A man sees a poor, tired dog tied up and forced to trot behind a peasant’s horse-drawn carriage. He attempts to convince the peasant to put the dog in the empty carriage, but he is rebuffed with “Only people ride in the carriage.” To save the exhausted dog, the man buys him from the peasant, and as he walks off, the camera pans around to find another carriage riding by the opposite direction with an equally exhausted dog tethered to the back. In that single blackly comic, yet profoundly sad scene, which really has nothing to do with the story, Luis Buñuel movingly and efficiently summarizes his view of the cycle of human cruelty and the near impossibility of doing anything about it.
This brilliant sequence takes place in one of the controversial movies of Bunuel, Viridiana. Director Luis Bunuel returned to Spain for the first time since 1938 to make this film. Spain’s fascist dictator General Francisco Franco invited him to return and make a film on his own terms. But, upon its release the film was not only banned in Spain (a ban that lasted till the '70s after the fall of Franco's regime) but it was also fully denounced by the Vatican for being inappropriate and blatantly anti-Catholic. Not surprisingly, Viridiana went on to win the Palm d'Or at the Cannes Film Festival.
In Viridiana, an outraged Buñuel doesn't so much attack a saint's good intentions as much as her naivete and unwillingness to realize that the world is incapable of appreciating them.
PlotJust before taking her vows, pious Viridiana (Silvia Pinal) is summoned to the home of her wealthy uncle, Don Jaime (Fernando Rey). Viridiana doesn't know him well and begs her mother superior to allow her to stay at the convert, but is reminded that her ailing uncle has been her benefactor and that this will be the last opportunity to visit him.
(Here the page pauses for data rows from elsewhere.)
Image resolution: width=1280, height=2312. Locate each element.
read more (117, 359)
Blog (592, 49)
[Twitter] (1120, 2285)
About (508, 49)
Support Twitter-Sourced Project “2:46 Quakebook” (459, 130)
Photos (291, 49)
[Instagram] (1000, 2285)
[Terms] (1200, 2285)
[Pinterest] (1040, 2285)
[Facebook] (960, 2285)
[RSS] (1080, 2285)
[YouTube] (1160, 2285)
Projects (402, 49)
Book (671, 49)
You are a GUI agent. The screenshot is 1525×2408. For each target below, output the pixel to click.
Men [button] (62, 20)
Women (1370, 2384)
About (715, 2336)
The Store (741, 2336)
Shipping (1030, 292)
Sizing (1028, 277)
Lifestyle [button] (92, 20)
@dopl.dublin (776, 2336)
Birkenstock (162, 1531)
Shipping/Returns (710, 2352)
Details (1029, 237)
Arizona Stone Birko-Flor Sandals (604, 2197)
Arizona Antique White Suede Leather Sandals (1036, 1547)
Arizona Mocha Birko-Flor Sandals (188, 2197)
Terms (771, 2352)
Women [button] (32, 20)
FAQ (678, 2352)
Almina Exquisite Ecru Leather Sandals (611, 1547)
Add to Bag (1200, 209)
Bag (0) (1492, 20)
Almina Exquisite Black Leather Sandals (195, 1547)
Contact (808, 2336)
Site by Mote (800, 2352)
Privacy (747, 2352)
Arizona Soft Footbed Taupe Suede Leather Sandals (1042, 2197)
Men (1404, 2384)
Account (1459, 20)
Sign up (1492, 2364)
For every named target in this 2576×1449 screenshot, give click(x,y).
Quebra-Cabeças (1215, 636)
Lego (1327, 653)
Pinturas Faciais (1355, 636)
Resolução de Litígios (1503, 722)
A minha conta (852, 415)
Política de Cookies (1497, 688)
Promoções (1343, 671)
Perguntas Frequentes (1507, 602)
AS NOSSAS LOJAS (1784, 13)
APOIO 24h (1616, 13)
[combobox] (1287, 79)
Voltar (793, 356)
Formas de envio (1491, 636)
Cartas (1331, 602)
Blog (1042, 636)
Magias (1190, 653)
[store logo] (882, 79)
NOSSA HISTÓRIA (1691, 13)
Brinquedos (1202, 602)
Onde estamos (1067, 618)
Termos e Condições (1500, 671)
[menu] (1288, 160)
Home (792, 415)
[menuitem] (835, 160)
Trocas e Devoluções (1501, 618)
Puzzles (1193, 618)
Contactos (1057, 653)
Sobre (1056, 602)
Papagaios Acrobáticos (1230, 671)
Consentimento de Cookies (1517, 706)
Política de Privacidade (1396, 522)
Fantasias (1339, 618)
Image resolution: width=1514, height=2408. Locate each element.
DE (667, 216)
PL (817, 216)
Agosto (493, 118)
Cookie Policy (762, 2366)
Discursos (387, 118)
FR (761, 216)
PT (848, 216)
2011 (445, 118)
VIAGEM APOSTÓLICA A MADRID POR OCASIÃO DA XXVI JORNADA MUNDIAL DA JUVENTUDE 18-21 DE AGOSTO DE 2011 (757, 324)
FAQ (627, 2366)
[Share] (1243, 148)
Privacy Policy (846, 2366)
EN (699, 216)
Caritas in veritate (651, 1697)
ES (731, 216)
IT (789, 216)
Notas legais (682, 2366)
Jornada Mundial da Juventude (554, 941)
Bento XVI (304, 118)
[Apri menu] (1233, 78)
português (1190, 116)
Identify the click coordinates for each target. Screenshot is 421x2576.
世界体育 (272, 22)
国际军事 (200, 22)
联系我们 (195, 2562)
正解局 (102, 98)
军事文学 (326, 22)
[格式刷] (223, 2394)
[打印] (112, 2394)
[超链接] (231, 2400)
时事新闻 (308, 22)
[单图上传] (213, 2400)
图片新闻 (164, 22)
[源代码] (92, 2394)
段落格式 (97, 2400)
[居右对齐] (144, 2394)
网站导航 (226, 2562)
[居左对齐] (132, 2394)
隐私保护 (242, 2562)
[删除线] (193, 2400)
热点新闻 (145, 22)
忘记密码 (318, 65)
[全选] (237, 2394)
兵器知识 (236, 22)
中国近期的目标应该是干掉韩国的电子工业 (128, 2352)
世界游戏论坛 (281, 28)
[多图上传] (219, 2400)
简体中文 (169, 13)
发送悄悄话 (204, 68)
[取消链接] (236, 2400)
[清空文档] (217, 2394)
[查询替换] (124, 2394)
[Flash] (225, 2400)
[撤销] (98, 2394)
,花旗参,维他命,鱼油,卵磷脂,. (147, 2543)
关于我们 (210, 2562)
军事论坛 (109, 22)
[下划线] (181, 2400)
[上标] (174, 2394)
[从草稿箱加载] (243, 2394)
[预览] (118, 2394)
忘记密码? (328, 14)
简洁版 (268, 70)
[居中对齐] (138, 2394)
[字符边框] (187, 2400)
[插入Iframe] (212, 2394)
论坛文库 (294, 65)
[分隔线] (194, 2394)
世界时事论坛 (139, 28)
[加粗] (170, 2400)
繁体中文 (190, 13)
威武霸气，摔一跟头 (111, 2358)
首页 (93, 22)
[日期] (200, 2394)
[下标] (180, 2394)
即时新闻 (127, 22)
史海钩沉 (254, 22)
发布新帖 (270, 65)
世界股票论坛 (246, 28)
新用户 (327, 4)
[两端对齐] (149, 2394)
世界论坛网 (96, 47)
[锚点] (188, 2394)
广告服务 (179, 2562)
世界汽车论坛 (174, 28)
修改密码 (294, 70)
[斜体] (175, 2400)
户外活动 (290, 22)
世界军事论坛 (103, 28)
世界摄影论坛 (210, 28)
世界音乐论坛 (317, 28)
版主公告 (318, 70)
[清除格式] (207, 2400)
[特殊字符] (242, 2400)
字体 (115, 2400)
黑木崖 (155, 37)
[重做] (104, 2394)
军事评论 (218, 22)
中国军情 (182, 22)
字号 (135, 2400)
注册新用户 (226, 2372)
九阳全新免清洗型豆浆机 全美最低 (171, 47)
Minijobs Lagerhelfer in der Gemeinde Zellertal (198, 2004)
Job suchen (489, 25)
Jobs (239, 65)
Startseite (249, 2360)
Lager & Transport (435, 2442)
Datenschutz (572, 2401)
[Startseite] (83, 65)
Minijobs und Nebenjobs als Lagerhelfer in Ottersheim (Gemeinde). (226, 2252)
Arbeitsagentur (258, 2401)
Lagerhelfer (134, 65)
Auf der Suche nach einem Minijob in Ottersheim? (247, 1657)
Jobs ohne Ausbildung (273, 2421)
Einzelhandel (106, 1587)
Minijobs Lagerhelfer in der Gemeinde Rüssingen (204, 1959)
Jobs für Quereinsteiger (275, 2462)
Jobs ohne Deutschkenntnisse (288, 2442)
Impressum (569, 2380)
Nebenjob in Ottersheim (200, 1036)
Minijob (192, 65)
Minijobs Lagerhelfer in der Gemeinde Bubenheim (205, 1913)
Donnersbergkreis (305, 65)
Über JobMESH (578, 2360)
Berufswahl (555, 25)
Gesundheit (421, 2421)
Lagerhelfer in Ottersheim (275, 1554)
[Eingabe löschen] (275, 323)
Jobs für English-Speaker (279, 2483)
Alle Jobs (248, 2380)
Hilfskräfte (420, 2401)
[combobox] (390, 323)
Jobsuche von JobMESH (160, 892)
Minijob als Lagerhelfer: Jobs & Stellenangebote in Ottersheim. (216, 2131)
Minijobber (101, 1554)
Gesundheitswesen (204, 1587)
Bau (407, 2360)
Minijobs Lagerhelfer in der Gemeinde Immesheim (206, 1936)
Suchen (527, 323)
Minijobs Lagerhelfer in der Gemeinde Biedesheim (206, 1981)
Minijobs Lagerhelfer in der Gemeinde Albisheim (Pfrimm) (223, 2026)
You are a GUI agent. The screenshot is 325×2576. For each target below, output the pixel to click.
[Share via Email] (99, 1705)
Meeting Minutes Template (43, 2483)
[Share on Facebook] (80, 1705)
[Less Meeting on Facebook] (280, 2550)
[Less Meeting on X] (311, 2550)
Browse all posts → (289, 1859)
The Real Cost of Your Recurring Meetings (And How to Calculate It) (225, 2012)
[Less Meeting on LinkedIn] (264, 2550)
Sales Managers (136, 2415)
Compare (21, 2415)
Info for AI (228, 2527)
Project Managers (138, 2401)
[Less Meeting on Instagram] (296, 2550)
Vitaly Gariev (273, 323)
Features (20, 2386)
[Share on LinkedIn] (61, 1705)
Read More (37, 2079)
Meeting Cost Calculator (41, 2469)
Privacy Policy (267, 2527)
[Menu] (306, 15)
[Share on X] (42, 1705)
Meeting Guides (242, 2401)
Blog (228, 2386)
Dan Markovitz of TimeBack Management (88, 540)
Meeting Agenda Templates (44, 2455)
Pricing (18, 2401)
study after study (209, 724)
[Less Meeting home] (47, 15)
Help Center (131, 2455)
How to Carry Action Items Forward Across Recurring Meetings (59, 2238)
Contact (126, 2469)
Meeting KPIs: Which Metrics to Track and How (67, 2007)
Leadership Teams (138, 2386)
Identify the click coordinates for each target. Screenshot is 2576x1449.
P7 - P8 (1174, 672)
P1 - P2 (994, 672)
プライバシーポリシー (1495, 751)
She learns not only that Don Jaime's wife died on their wedding night, but, weirdly enough, she reminds him of her.
Don Jaime pesters Viridiana to stay at his estate, forces her to dress in his deceased wife's wedding dress, drugs her with the help of his loyal maid, Ramona and attempts to rape her before he's wracked with shame and backs away. His shame ultimately sends the lust-crazed Don Jaime up a tree and down a rope, but it also sends Viridiana into a spin of guilt.
She decides to remain at the estate, to take in the village poor and tend to their comforts. Meanwhile, Don Jamie's illegitimate son, Jorge (Francisco Rabal) shows up, having inherited the property. Despite all her best intentions, the rowdy vagabonds resist her influences, taking food and shelter, but refusing to “improve” themselves through work and commitment.
AnalysisIt's hard to describe the genius of Bunuel in writing. He has a distinctive style, unlike any other filmmaker. His images are always dreamlike, and they flow with a dream logic, abandoning a story line at any moment for a new one, like the dog sequence. Buñuel ably calibrates his performances, between light and dark, so that we may swing from sympathy to revulsion even in a single scene. Buñuel's script, co-written with Julio Alejandro, masterfully wraps up the fate of a woman whose trust has been violated time and again.
Buñuel mistrusted social institutions, but who among us doesn't? Buñuel isn't interested in social institutions themselves, but in those human beings corralled by such institutions into large, unruly groups, and how quickly their conduct devolves into spasms of primal behavior. So does Buñuel despise human beings? The wisdom and humor at play in Viridiana, indicates otherwise. In spite of all their despicable yearnings, his characters all aspire to high ideals--whether they dwell in the street or in the manor.
Most read the film as essentially making fun of Viridiana’s efforts, noting that she has a naive view of the world that is bound to be crushed. In a sense this is true, but the film is also just as ruthless in its mockery of the beggars, a group that in most other films would be viewed as downtrodden victims of society. Viridiana isn't attacking a religious institution but its failure to truly and imaginatively connect with the people it seeks to help.
Viridiana is quintessential Buñuel: a perfect entryway to his work, and a example of his contradictory universe of the beautiful and the grotesque.